November 21, 2002

Workers to Fight Resident Tax

By William Murphy STAFF WRITER

Several city unions are mounting a drive to allow members who live outside the city to be treated just as other commuters would be under any tax proposals — permitting them to pay less in taxes than they do now.

Many city employees who live outside the city currently sign a waiver that subjects any income they make — inside or outside the city — to the same personal income tax rate that city residents pay.

If a couple files jointly, the spouses' income also is subjected to the rate. Additionally, city employees can't deduct that income tax from their federal tax returns.

"It's like double taxation, although they call it a waiver instead of a tax," said Robert Zink, the political director of the Patrolmen's Benevolent Association.

Commuters who don't work for the city pay no city income tax at all.

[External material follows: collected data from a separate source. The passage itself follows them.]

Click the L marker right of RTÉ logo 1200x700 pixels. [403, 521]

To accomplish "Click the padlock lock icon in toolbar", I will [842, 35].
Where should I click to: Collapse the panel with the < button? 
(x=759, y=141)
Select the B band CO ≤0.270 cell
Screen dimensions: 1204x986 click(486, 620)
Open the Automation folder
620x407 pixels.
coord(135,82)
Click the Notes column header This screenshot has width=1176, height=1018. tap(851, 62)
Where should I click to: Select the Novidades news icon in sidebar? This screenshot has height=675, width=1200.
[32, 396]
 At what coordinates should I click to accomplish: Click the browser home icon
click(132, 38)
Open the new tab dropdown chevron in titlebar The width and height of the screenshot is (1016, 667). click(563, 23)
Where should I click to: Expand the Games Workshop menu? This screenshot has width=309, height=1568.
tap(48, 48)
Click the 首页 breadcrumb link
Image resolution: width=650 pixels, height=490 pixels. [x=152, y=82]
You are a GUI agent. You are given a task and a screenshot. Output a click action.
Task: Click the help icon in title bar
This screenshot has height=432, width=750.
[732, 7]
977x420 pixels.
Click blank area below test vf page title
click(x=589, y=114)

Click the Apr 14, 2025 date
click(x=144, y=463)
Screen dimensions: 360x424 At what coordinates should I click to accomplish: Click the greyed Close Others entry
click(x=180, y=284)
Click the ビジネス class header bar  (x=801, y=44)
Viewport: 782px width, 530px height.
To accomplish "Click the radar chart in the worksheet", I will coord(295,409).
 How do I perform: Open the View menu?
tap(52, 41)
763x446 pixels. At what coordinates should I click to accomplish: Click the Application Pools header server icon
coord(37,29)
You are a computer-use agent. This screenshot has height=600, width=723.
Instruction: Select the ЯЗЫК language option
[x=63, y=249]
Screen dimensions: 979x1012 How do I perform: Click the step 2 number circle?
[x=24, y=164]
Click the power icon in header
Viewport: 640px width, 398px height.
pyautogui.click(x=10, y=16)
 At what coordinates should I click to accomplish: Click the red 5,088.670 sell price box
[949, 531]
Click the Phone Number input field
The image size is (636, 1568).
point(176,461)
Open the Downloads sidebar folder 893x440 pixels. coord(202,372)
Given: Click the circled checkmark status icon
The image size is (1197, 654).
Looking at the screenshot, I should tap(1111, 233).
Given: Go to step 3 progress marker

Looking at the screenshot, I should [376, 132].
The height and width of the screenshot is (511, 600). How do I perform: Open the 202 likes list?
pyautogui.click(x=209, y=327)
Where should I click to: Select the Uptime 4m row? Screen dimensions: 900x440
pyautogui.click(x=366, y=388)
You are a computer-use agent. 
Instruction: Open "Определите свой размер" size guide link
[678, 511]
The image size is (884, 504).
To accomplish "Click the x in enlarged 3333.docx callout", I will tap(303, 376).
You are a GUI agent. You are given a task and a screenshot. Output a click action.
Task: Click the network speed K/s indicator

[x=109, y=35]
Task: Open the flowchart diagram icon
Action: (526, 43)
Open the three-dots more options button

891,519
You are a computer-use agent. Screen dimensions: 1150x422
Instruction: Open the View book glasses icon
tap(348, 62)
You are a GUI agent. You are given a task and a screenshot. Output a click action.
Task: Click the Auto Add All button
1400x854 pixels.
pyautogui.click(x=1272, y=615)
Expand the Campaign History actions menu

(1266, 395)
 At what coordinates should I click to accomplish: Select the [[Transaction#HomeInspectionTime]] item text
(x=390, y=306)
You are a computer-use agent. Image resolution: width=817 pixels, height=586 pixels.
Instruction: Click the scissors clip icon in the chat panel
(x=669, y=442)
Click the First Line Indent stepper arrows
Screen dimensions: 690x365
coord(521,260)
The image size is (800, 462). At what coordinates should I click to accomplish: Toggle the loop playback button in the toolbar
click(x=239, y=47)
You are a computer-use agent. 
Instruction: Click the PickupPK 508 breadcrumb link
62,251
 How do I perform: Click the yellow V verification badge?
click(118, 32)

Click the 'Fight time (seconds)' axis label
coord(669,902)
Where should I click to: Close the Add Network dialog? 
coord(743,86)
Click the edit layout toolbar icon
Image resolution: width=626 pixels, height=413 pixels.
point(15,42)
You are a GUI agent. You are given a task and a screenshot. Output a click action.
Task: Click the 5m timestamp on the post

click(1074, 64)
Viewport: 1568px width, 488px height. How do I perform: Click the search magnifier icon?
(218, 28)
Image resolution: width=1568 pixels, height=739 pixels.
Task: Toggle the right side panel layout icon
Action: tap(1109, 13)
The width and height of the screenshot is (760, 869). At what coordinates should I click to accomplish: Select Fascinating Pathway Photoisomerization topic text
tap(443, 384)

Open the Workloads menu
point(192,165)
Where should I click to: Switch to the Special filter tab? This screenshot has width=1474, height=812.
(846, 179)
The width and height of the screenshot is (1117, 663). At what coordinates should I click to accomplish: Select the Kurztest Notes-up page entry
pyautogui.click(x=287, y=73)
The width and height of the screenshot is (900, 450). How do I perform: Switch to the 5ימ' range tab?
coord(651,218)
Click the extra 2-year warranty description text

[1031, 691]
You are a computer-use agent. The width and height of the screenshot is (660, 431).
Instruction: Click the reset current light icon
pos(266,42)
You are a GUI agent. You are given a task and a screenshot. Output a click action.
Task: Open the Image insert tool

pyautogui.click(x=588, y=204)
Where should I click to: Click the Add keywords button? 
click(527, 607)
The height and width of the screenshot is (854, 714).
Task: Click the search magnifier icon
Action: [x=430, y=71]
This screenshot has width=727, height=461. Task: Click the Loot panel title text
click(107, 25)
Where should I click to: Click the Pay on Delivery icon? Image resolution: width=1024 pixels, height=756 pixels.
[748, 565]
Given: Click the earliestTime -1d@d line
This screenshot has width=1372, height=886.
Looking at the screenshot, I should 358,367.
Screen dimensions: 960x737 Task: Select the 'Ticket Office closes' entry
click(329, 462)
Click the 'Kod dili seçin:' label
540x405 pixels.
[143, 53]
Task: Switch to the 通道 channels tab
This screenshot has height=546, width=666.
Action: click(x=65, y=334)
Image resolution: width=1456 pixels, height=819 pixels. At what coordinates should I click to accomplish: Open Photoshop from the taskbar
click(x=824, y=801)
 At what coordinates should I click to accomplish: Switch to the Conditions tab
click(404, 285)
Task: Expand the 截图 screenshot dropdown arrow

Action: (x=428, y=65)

But because the Bloomberg administration has proposed to tax all income earned in the city regardless of where the employee lives, unions see the proposal as a chance to lobby Albany to change the waiver system.

"This could come sooner than expected," said Capt. Peter Gorman, president of the Uniformed Fire Officers Association.

For a superior officer in the Fire or Police Department, a change could mean an estimated $3,000 more in take-home pay annually, some union officials estimate, depending on the level of any new tax.

A spokesman for the city Finance Department did not return a call seeking comment.

This is not the first time the waiver system has been questioned. The fire officers union also has filed a federal lawsuit challenging the legality of the provision of the City Charter that allows the city to force its employees to pay the resident income tax regardless of their residency.

"If you want to tax all commuters, OK," Gorman said, "but let's be fair and tax everyone equally."

He said the tax, or waiver, is applied only to agencies under direct control of the mayor; employees of the Housing Authority, for example, are not covered.

When the transit and housing police forces were merged into the NYPD, those members who lived in the suburbs — previously exempt — were suddenly hit with the resident income tax, Gorman said.

"We have a coalition of about 24 unions involved in this and we think we have a shot at making it happen," Gorman said.